[Begin DATA ENTRIES]

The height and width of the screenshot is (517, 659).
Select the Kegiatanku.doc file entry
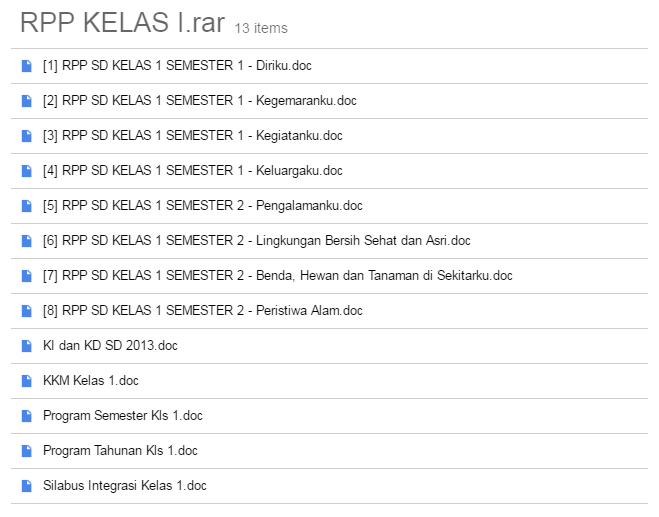coord(192,136)
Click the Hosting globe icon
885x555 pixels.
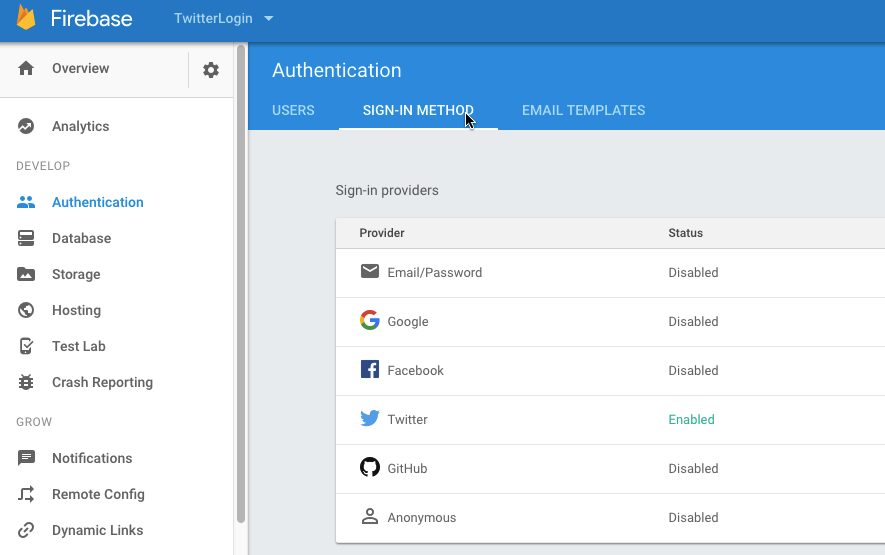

[End DATA ENTRIES]

**EXERCISE INSTRUCTIONS:**
Which lines in the entries above contain the word "screenshot"? Extract each of them, counting a match only when the case is the same.

**RESPONSE FOR THIS EXERCISE:**
The height and width of the screenshot is (517, 659).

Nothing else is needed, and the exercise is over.